This analysis explores the NOAA Storm Database to assess the impact of severe weather events on population health and economic consequences. Two primary questions are addressed: 1. Which types of events are most harmful to population health (based on fatalities and injuries)? 2. Which types of events have the greatest economic consequences (considering property and crop damages)?
The data was processed by cleaning missing values, creating summary variables (e.g., total health impacts and economic damages), and sorting the events to identify the most harmful. The results are visualized through bar plots to represent the top events for both health and economic impacts.
The data was loaded from the CSV file
"data/repdata-data-StormData.csv" and processed using R.
The dataset contains information on various weather events, including
their effects on health and the economy.
# Load the necessary library and data
weather_data <- read.csv("data/repdata-data-StormData.csv")
# Check the structure and missing values
str(weather_data)
## 'data.frame': 902297 obs. of 37 variables:
## $ STATE__ : num 1 1 1 1 1 1 1 1 1 1 ...
## $ BGN_DATE : chr "4/18/1950 0:00:00" "4/18/1950 0:00:00" "2/20/1951 0:00:00" "6/8/1951 0:00:00" ...
## $ BGN_TIME : chr "0130" "0145" "1600" "0900" ...
## $ TIME_ZONE : chr "CST" "CST" "CST" "CST" ...
## $ COUNTY : num 97 3 57 89 43 77 9 123 125 57 ...
## $ COUNTYNAME: chr "MOBILE" "BALDWIN" "FAYETTE" "MADISON" ...
## $ STATE : chr "AL" "AL" "AL" "AL" ...
## $ EVTYPE : chr "TORNADO" "TORNADO" "TORNADO" "TORNADO" ...
## $ BGN_RANGE : num 0 0 0 0 0 0 0 0 0 0 ...
## $ BGN_AZI : chr "" "" "" "" ...
## $ BGN_LOCATI: chr "" "" "" "" ...
## $ END_DATE : chr "" "" "" "" ...
## $ END_TIME : chr "" "" "" "" ...
## $ COUNTY_END: num 0 0 0 0 0 0 0 0 0 0 ...

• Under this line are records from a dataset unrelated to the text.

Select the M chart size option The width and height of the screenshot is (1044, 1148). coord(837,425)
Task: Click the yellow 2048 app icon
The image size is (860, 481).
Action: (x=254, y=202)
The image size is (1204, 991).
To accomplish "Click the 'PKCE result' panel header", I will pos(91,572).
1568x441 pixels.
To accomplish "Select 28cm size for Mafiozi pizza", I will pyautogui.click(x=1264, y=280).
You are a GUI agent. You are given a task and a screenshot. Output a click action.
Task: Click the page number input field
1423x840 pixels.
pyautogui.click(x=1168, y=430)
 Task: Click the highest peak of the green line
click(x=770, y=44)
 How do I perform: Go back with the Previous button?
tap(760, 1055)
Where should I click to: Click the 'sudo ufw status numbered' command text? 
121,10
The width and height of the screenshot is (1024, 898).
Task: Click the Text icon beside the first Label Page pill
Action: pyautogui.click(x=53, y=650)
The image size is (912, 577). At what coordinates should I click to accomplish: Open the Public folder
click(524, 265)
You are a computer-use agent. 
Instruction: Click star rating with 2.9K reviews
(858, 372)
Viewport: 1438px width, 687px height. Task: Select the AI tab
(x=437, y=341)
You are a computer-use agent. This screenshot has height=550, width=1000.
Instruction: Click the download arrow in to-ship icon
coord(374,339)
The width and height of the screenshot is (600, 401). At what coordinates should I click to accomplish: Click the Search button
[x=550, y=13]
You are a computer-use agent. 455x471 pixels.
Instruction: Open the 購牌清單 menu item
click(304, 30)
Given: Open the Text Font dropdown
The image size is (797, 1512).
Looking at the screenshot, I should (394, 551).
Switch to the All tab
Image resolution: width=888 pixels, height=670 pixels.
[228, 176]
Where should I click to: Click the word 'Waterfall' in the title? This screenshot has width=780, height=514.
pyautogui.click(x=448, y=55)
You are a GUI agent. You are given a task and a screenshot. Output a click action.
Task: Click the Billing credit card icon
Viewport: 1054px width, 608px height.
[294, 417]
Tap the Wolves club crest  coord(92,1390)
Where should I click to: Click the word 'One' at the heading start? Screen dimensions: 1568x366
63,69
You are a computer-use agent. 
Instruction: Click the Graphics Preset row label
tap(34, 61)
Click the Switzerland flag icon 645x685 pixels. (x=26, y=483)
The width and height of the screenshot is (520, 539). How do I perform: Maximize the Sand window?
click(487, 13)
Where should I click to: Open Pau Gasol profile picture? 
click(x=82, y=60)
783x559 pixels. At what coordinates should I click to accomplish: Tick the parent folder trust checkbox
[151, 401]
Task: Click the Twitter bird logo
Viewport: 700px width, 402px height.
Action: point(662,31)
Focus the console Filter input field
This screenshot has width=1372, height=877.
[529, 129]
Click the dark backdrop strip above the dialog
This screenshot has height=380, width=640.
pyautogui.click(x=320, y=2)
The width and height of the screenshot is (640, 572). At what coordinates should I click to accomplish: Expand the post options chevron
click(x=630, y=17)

## $ COUNTYENDN: logi NA NA NA NA NA NA ...
## $ END_RANGE : num 0 0 0 0 0 0 0 0 0 0 ...
## $ END_AZI : chr "" "" "" "" ...
## $ END_LOCATI: chr "" "" "" "" ...
## $ LENGTH : num 14 2 0.1 0 0 1.5 1.5 0 3.3 2.3 ...
## $ WIDTH : num 100 150 123 100 150 177 33 33 100 100 ...
## $ F : int 3 2 2 2 2 2 2 1 3 3 ...
## $ MAG : num 0 0 0 0 0 0 0 0 0 0 ...
## $ FATALITIES: num 0 0 0 0 0 0 0 0 1 0 ...
## $ INJURIES : num 15 0 2 2 2 6 1 0 14 0 ...
## $ PROPDMG : num 25 2.5 25 2.5 2.5 2.5 2.5 2.5 25 25 ...
## $ PROPDMGEXP: chr "K" "K" "K" "K" ...
## $ CROPDMG : num 0 0 0 0 0 0 0 0 0 0 ...
## $ CROPDMGEXP: chr "" "" "" "" ...
## $ WFO : chr "" "" "" "" ...
## $ STATEOFFIC: chr "" "" "" "" ...
## $ ZONENAMES : chr "" "" "" "" ...
## $ LATITUDE : num 3040 3042 3340 3458 3412 ...
## $ LONGITUDE : num 8812 8755 8742 8626 8642 ...
## $ LATITUDE_E: num 3051 0 0 0 0 ...
## $ LONGITUDE_: num 8806 0 0 0 0 ...
## $ REMARKS : chr "" "" "" "" ...
## $ REFNUM : num 1 2 3 4 5 6 7 8 9 10 ...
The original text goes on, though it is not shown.